Since inception, our compassionate team of caregivers have provided direct services to thousands of patients and achieved documented improvements in health outcomes, reducing healthcare costs as measured by readmission rates and ED utilization.
As demand for the organization’s services has continued to grow over the past 6 years, ACCM has expanded upon its menu of services to include remote and community-based, customized, care for patients suffering from Asthma, and other (in some cases, multiple) chronic conditions. Our team also offers long-term care management and care-coordination/navigational services for patients/customers of some of the most respected and accomplished health care institutions in New York and beyond.
ACCM has been, and continues to be, committed to continuous improvement, incorporating technology and evidence-based practices in every aspect of our work. Assessment tools are embedded into ACCM’s care-management software to define level of care, and identify health risks, and our team utilizes technology which notifies our care managers in real-time when a patient is hospitalized.

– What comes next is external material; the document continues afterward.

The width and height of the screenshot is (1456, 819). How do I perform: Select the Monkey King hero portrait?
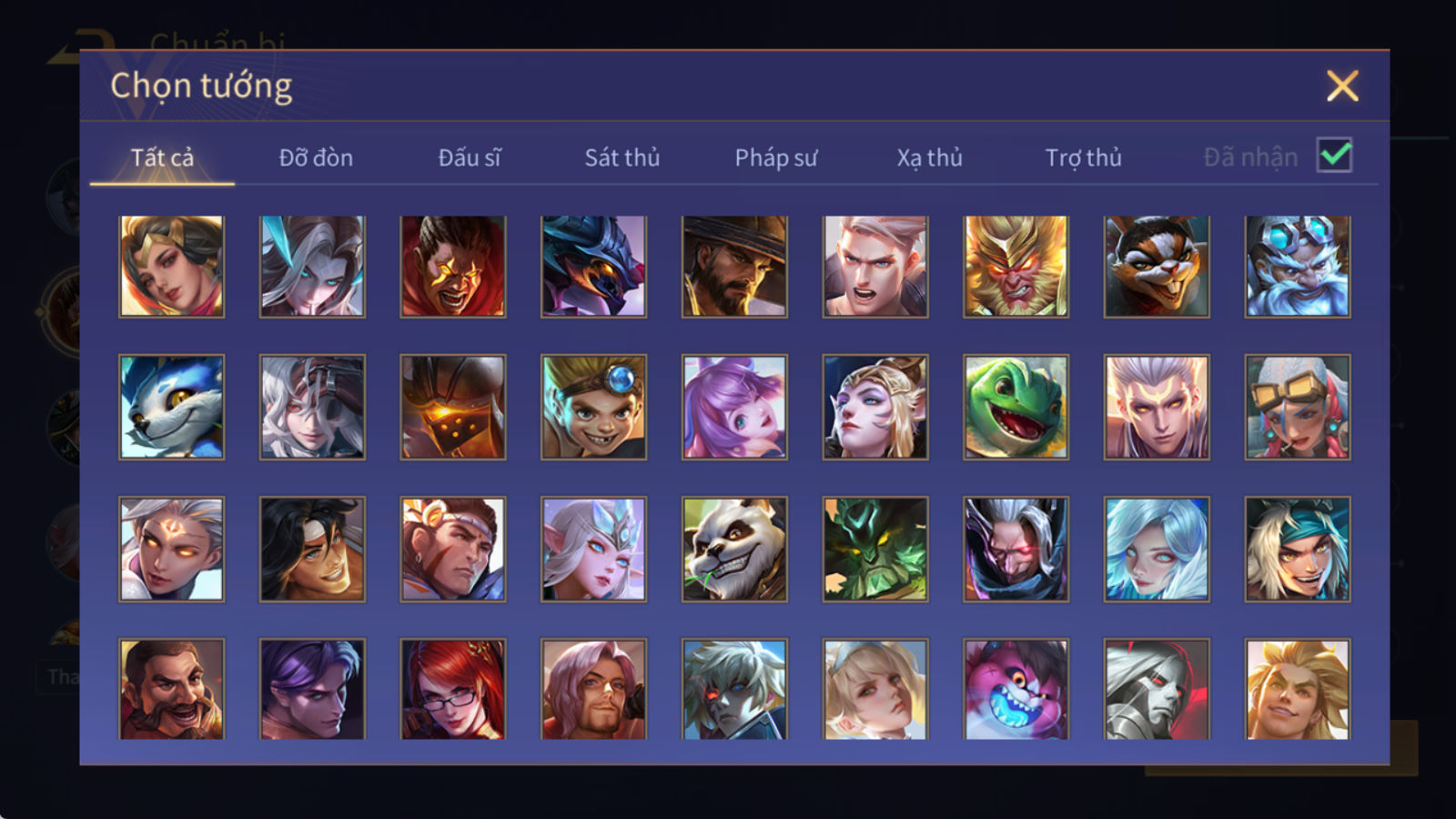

These approaches foster collaboration with hospital staff in discharge planning as well as transition of care. But we are not simply a company that is driven by a desire to employ the latest tech - we understand the importance of the human connection, which is why community health workers play such an important role in our model. As a testament to our successful use of CHWs in care management, ACCM recently won a contract with SEIU 1199 to train up to 1,000 Community Health Workers to meet the growing demand for these positions in New York City. In addition, ACCM’s care model takes into account social determinants of health using evidence-based tools to help better understand the causes of a patient’s readmission and ways to prevent the need for future admissions.
As we continue to - expanding the number of patients served and the array of services offered - we never take our eyes off the ‘prize,’ which is to provide the best possible care to our clients.